Far From Men

(Loin des hommes)
Mature themes and violence.


France 2014
Directed and written by: David Oelhoffen from the story: L’Hôte by Albert Camus.
Featuring: Viggo Mortensen, Reda Kateb, Djemel Barek, Vincent Martin.
Language: French-Algerian
Running Time: 97 minutes
Original review: Cath Clarke: Time Out.
Extracted by: Peter Gillard.


David Oelhoffen’s adaptation of a short story, “The Guest,” by French-Algerian philosopher Al-bert Camus, is an intelligent, slow-burning Western featuring an atmospheric score by Nick Cave and Warren Ellis with an outstanding performance by Viggo Mortensen. Tough in a Clint Eastwood mold but metrosexually in touch with his emotions, Mortensen plays Daru, a saintly teacher working in Algeria in 1954 at the start of its struggle for independence from the French.

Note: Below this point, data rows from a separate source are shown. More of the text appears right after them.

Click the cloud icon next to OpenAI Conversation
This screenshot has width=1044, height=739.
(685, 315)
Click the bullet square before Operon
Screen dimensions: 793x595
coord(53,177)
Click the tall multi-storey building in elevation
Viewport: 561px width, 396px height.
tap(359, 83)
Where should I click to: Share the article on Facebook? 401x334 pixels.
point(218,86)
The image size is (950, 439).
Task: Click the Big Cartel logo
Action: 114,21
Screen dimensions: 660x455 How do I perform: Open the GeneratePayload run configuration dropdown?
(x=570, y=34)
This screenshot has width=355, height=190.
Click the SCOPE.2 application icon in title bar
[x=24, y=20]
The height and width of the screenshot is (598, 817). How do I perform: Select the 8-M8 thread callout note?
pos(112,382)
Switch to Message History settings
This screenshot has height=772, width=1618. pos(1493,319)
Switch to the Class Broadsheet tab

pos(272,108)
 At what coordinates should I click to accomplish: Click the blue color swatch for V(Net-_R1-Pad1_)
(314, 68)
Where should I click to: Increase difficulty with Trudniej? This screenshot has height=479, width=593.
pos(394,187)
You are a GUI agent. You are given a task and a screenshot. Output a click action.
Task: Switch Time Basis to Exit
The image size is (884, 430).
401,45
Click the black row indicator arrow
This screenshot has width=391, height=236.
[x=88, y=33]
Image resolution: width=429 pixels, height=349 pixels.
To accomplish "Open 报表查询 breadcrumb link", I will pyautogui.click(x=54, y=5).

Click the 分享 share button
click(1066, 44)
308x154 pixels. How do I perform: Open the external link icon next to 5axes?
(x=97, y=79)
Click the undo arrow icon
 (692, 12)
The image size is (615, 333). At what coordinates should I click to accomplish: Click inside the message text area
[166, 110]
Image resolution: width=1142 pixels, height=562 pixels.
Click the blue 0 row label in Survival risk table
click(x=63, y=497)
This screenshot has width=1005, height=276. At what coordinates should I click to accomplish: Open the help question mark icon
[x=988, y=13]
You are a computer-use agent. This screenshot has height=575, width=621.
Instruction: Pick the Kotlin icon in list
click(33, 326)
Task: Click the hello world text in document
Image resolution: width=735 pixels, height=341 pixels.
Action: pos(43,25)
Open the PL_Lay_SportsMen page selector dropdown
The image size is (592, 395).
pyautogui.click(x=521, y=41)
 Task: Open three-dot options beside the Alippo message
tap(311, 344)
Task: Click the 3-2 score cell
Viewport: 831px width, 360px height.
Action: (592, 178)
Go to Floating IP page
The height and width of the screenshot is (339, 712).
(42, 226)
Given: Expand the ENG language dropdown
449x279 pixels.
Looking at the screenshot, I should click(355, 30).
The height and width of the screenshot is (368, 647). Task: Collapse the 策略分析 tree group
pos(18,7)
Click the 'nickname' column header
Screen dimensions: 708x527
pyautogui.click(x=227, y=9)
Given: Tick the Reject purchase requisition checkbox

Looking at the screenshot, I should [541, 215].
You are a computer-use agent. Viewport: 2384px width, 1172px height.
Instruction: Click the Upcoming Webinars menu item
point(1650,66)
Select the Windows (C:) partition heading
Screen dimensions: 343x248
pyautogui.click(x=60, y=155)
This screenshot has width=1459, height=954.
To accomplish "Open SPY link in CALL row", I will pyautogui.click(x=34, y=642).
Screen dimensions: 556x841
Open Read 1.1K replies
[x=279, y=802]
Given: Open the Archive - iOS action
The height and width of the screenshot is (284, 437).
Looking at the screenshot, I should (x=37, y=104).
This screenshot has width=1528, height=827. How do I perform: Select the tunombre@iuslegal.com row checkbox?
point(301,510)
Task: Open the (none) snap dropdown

Daru teaches kids in a tiny schoolhouse high in the Atlas Mountains, but clearly there’s more to this man. His weathered face looks carved out of the jutting rock behind the school, and he knows how to handle a gun when French soldiers bring him a local Algerian man, Mohamed, who has confessed to killing his cousin in an argument over stolen wheat. Stretched thin fight-ing the Algerian freedom fighters, the soldiers ask Daru to deliver Mohamed to court a day’s journey away. Daru refuses on the grounds that he would be walking the arrested man to his death. But when the soldiers leave and Mohamed refuses to run away, he doesn’t have much choice.

There are tense scenes set against stunning landscapes, as the two men stumble first into a vengeful pack of Mohamed’s family on horseback, then a band of guerrillas and finally the French army. Philosophically it’s a thoughtful version, finishing with the ultimate existentialist conundrum: a man on a dusty crossroads deciding between life and death. But really, Far from Men is a character study—a two-hander. At first Mohamed appears to be a passive, pathetic wreck, but as he begins to open up to Daru, his complex predicament emerges.